2- Talleyrand est en effet le père du grand peintre Eugène Delacroix.
3- Aujourd’hui, rue Boissy-d’Anglas.
4- Dont le « testament authentique » de Marie-Antoinette (Mémoires du baron de Frénilly).
5- En 1808, Crawfurd échangea avec Talleyrand cette trop grande demeure contre l’hôtel que possédait celui-ci rue d’Anjou.
Chapitre IV
Un curieux policier
Guillaume ne s’attendait pas à se trouver si soudainement en face de sa fille, mais était-ce vraiment sa fille ? La longue et gracieuse silhouette appartenait bien à Elisabeth. À elle aussi, le fin visage au teint de fleur couronné de cuivre blond ; à elle toujours, les larges prunelles d’un gris nuageux, mais le regard hautain, glacé, de ces yeux-là, mais le ton impérieux de la voix familière étaient nouveaux et rappelaient Agnès.

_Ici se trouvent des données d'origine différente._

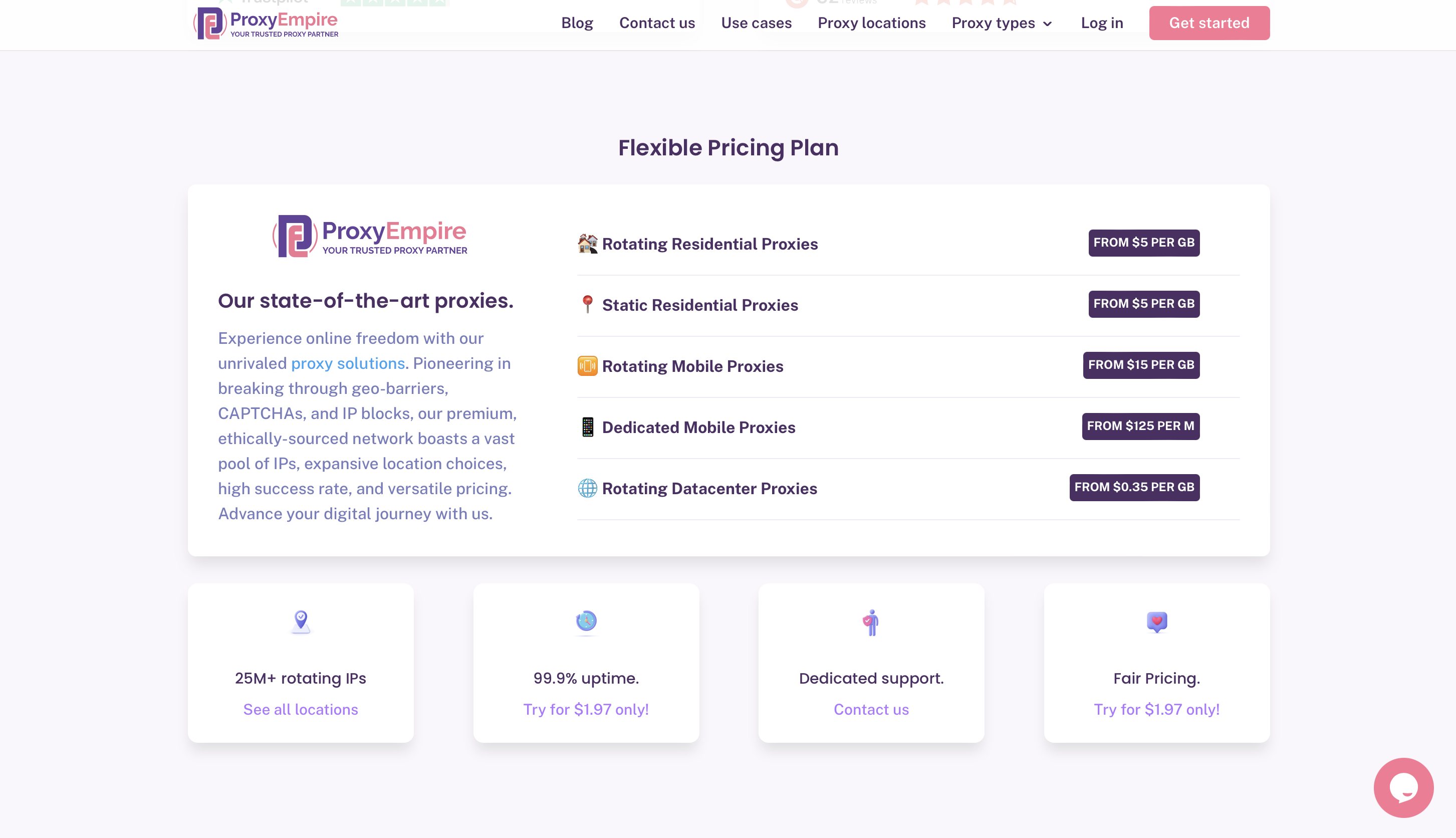
Task: Open the chat support bubble
Action: pyautogui.click(x=1403, y=787)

— Madame, dit le petit homme rond avec une nuance de respect ennuyé qui n’échappa pas à son prisonnier, vous ne devriez pas être là.

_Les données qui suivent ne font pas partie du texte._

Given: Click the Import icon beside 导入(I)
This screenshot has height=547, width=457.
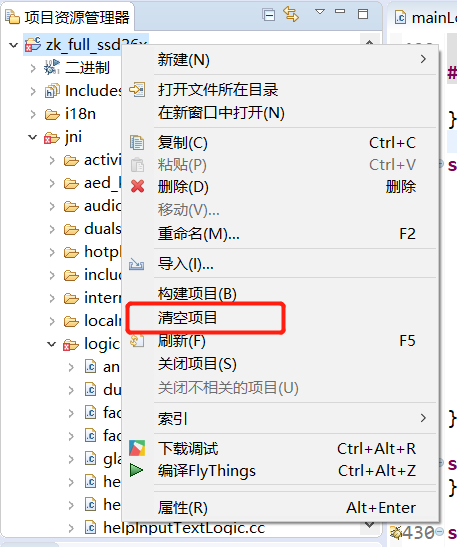Looking at the screenshot, I should pyautogui.click(x=136, y=264).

— Mais j’y suis, monsieur de Sainte-Aline, et fort heureusement ! Je ne vous aurais jamais pardonné un tel crime, et Monseigneur non plus.
— Voilà qui est réconfortant ! soupira Tremaine. Je suis heureux de te revoir, Elisabeth ! J’ai bien cru que ce ne serait plus jamais possible. Tes amis ne semblaient pas disposés à favoriser une rencontre.

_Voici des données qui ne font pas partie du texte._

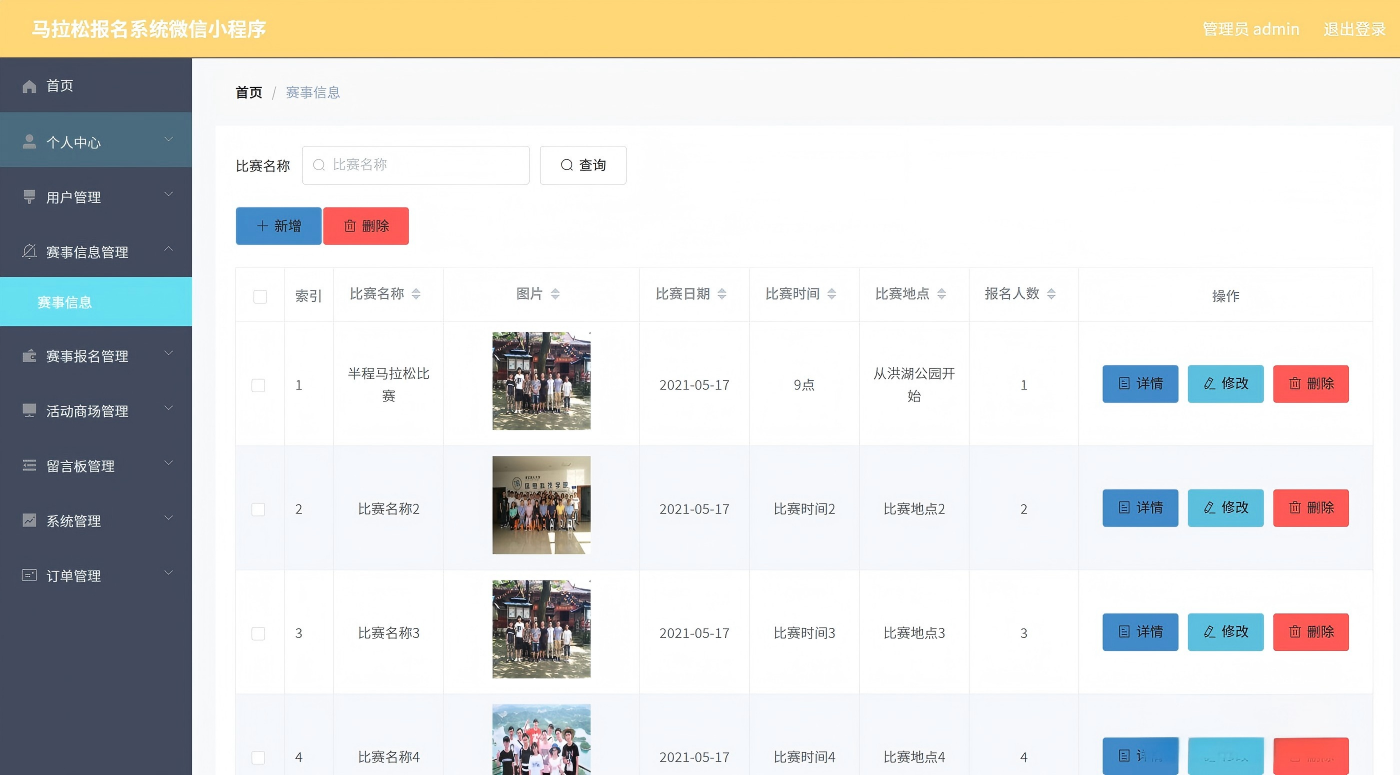Toggle the select-all checkbox in table header
The width and height of the screenshot is (1400, 775).
pyautogui.click(x=260, y=296)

— Ils ont outrepassé leurs ordres. Moi aussi, je suis heureuse de vous revoir, même si ce n’est que pour un instant puisque, malheureusement, nous appartenons désormais à des camps…
— Ne dis pas le mot ! Je ne serai jamais ton ennemi et tu le sais…
— Madame, intervint Sainte-Aline, nous nous trouvons dans une situation très délicate. Que vous soyez attachée à votre père…
— Le terme est faible, vicomte ! Je l’aime tout simplement et quelle que soit la situation, elle n’y changera rien.
— Sans doute, mais il nous a laissé entendre que Fouché s’intéressait à nous, et vous savez quel danger ce regard peut faire courir à notre cause.
— Encore faut-il savoir à qui vous avez affaire ! Pensez-vous que mon père s’abaisserait à renseigner un ancien régicide, l’un de ceux qui furent les bourreaux de ma mère ? On voit bien que vous ne le connaissez pas…
— Peut-être est-ce vous qui le connaissez mal, madame. Je lui ai proposé de le libérer contre sa parole de nous oublier. Je lui ai même dit que nous lui ferions parvenir de vos nouvelles…
— … et moi je vous ai dit, coupa Guillaume, que je voulais voir ma fille, parler avec elle. Nous avons, voyez-vous, beaucoup de choses à nous dire.